UK-based TeraView has had its tablet imaging technology backed by the US Food and Drug Administration (FDA), following a study by the regulatory agency.
In the study, published recently in the Journal of Pharmaceutical Sciences, the FDA aimed to determine whether coating thickness of delayed-release tablets, such as Procter & Gamble's ulcerative colitis and Crohn's disease drug Asacol (mesalamine), accounted for the tablets dissolution behaviour.
The agency used TeraView's Terahertz pulsed imaging (TPI) technology and concluded: "The speed and ease of TPI mapping may make it an attractive replacement for wet dissolution testing both in product development and eventually for process analysis."
TeraView chief scientific officer Professor Sir Michael Pepper said in a statement: "This study demonstrates that Terahertz technology has a potential role to play alongside dissolution in the optimisation of therapeutic effectiveness of dosage forms during product development and stability assessment, as well as routine assessment of production quality to ensure uniformity between production lots."
The study focussed on Asacol delayed-release tablets which use a special coating designed to breakdown and release the drug in the lower intestinal tract, but the tablets were found to dissolve erratically during conventional wet dissolution measurements.

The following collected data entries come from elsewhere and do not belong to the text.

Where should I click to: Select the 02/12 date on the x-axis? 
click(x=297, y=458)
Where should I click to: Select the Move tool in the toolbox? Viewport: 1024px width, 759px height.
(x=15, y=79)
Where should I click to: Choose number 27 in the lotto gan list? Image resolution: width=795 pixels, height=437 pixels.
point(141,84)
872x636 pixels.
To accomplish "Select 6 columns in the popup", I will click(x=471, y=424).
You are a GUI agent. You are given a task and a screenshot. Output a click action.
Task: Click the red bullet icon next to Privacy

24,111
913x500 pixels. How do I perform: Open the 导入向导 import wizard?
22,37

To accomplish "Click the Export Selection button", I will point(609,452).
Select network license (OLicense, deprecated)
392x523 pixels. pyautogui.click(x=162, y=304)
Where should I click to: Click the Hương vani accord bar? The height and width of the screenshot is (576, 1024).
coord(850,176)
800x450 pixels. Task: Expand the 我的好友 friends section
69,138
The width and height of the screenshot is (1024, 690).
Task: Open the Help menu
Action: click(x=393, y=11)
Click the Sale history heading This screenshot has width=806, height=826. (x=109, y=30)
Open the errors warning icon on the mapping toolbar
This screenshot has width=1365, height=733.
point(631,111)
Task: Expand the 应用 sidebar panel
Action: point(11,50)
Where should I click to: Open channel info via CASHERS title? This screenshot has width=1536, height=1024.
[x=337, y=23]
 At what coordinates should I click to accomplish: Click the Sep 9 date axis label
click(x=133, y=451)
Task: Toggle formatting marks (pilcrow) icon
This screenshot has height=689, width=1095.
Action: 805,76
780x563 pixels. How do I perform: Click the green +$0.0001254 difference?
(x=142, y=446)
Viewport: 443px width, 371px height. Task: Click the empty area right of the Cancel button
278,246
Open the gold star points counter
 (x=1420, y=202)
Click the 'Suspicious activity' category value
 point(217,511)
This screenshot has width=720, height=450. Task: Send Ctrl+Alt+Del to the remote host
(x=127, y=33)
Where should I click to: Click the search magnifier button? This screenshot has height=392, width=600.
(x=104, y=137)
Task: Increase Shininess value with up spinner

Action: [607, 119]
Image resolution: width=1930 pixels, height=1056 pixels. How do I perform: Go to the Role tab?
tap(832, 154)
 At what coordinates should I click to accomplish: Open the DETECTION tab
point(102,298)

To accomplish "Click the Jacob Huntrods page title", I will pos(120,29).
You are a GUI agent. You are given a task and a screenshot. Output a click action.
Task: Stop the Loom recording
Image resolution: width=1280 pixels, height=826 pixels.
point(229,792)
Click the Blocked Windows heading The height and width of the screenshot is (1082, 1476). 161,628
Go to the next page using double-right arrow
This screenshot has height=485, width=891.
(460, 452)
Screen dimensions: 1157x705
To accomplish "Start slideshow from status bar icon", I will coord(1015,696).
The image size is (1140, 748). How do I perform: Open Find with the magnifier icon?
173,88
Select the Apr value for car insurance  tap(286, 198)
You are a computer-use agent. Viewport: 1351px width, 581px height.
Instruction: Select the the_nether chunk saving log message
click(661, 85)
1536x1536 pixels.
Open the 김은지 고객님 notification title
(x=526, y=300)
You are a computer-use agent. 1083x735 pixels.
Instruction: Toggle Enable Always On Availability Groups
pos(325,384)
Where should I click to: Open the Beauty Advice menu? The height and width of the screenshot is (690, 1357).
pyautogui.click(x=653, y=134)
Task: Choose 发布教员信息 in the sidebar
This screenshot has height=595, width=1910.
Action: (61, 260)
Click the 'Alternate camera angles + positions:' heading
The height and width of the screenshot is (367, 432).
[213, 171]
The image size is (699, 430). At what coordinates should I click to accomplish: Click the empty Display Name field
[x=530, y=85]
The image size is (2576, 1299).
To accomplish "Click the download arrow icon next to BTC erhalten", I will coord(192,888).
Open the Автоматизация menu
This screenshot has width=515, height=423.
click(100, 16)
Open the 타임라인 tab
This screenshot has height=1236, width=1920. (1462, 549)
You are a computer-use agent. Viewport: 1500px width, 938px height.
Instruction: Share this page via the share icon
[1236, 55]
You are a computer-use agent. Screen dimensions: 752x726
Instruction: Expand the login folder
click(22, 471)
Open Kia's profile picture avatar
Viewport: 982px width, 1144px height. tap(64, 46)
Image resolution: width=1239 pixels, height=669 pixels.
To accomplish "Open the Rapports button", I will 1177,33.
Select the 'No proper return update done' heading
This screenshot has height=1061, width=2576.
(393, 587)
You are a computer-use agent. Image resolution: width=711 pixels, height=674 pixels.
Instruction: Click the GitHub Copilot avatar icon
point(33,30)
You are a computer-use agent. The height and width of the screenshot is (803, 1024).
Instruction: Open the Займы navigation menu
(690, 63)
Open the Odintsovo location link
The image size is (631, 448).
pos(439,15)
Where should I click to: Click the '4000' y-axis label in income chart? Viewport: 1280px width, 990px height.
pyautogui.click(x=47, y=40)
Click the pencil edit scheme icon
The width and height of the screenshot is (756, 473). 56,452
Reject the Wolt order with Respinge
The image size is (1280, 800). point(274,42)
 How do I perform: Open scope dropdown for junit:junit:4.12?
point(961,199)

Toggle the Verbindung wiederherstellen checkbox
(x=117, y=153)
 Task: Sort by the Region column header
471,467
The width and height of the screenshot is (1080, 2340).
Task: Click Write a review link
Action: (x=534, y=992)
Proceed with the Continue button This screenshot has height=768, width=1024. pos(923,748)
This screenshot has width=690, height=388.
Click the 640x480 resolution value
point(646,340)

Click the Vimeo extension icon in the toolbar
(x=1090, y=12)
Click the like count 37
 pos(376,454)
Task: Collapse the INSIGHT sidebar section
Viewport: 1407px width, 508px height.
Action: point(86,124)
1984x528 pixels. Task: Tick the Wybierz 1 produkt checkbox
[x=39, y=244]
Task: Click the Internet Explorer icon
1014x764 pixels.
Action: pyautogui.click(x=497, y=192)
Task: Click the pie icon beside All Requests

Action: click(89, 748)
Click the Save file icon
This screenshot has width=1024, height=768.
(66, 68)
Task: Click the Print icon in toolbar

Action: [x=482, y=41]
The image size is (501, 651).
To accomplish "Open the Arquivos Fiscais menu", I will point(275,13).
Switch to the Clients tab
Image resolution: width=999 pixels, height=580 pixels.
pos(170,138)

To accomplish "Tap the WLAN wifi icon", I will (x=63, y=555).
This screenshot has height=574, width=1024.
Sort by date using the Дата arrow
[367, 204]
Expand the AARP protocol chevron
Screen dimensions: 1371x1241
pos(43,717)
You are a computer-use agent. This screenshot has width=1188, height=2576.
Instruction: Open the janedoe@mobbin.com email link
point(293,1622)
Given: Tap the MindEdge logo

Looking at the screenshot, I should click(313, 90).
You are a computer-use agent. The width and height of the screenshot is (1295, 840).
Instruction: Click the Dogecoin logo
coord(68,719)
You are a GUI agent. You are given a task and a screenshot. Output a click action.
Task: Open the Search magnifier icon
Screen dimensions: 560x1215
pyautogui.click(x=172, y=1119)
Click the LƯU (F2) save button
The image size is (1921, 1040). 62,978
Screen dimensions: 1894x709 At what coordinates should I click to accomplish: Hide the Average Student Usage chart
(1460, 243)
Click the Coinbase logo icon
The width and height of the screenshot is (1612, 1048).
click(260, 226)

TPI technology was therefore used to map the coating thickness and the researchers found the mean dissolution times, or drug release, correlated with the average coating thickness.
"Additional studies are required to demonstrate and understand to what extent Terahertz can be used alongside dissolution in other contexts. However, the evidence here suggests that our Terahertz products have the capacity to reduce drug development times and help ensure in-spec performance of product, thereby minimising the risk of regulatory non-compliance for the industry and more rapidly providing consumers with improved pharmaceutical products," TeraView chief executive Dr Don Arnone said in a statement.
TPI technology works by mapping the three-dimensional variations in the thickness of the tablet coating by using a pulse of terahertz radiation, which is reflected by the internal layers of the tablet.
The time-delays of the reflected pulses build up a picture of the internal structure of the tablet.
The terahertz radiation falls between the infrared and microwave regions of the spectrum but does not generate the power to destroy the tablet - unlike wet dissolution testing.
Dissolution technology is commonly used by the pharmaceutical industry to check the performance of the tablet, but has its limitations such as the inability to check all tablets particularly during manufacture.
In the past, near infrared (NIR) and Raman spectroscopy have been used to study tablet coatings, tablet dissolution and batch uniformity, the FDA study said.
While TPI provides similar information to NIR and Raman spectroscopy, TPI has the ability to map the thickness of the entire tablet surface, as well as the tablet core.
"The FDA's view that Terahertz could be used as a tool to ensure in-spec and safe controlled release products, has crucial significance for safety and quality. It is a green light for Terahertz imaging . . . and heralds the wider adoption of Terahertz imaging by the industry," the company said in a statement.
The company was happy to work with EU regulators if they wished to investigate applications of the technology, a TeraView spokeswoman told in-PharmaTechnologist.com.
The technology is already used by GlaxoSmithKline, Pfizer, AstraZeneca and Takeda.
The development and use of delayed and controlled release oral formulations is expected to increase from 15 per cent in 2003 to 25 per cent by 2010.